In Africa, one may have food but lack the fuel wood to cook it. This is mainly caused by the overwhelming dependence on fuel wood energy in both urban and rural communities and the rapid depletion of forests on the continent. The problem is further compounded by the lack of fast-growing seedlings to counter the demand. Kenya alone requires 60 million seedlings per year.
In an effort to respond to the this problem and in consultation with relevant stakeholders, a clonal tree project entitled “Tree Biotechnology Project” (TBP) was initiated in Kenya in 1997 and later in Uganda and Tanzania in 2000 and 2003, respectively.
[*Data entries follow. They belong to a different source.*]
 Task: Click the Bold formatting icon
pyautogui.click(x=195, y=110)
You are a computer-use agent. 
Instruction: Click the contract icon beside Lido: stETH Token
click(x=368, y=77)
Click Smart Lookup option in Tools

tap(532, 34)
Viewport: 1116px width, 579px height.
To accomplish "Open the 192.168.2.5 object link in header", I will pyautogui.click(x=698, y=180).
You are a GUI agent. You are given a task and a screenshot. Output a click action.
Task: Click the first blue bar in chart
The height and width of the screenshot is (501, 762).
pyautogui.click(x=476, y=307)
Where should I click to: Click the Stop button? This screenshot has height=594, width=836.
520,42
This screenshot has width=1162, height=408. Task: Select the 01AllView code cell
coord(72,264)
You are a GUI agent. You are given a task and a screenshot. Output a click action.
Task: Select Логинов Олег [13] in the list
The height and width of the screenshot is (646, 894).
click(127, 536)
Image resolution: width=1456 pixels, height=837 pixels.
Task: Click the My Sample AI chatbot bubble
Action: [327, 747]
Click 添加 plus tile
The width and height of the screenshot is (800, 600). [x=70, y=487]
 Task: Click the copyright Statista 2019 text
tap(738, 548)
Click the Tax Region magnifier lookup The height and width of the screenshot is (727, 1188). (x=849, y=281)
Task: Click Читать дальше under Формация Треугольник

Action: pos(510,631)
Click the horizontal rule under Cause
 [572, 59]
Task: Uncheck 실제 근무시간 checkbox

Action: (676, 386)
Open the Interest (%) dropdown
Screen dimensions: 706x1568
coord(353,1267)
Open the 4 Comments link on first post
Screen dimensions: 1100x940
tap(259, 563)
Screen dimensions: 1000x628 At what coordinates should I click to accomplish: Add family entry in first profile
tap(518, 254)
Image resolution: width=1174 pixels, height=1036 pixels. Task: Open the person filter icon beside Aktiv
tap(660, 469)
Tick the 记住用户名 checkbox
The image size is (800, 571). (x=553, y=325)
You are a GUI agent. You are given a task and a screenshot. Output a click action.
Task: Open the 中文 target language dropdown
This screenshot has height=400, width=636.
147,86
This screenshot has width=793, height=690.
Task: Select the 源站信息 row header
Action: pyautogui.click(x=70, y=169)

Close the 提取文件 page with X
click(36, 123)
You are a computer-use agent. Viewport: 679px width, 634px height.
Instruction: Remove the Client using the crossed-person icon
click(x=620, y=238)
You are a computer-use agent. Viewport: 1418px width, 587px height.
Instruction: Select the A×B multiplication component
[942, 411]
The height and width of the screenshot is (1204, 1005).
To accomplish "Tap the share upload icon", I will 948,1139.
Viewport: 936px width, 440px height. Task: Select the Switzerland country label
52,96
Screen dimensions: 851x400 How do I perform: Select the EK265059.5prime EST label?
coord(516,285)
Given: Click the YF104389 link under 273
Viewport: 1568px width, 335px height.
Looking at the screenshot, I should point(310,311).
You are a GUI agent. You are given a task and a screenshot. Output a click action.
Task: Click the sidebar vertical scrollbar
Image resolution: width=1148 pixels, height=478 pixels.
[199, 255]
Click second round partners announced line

The project, now transformed into a Program Trust, has been ongoing since 1997 and aims to improve the socio-economic status of local communities through deployment of fast-growing multi-purpose trees while safeguarding the environment.
The project has been implemented in three main phases – technology acquisition and testing, ecological matching of clones and scaling out (commercialization) in the three East African countries, Kenya, Tanzania and Uganda. The main project donor has been the Gatsby Charitable Foundation of the UK but since 2006, the Foundation rolled the administration of funds to its new outfit in East Africa – the Kilimo Trust. AfriCenter has been a partner in all the efforts in the tree biotechnology project and currently sits on the board of the Tree Biotechnology Programme Trust (TBPT).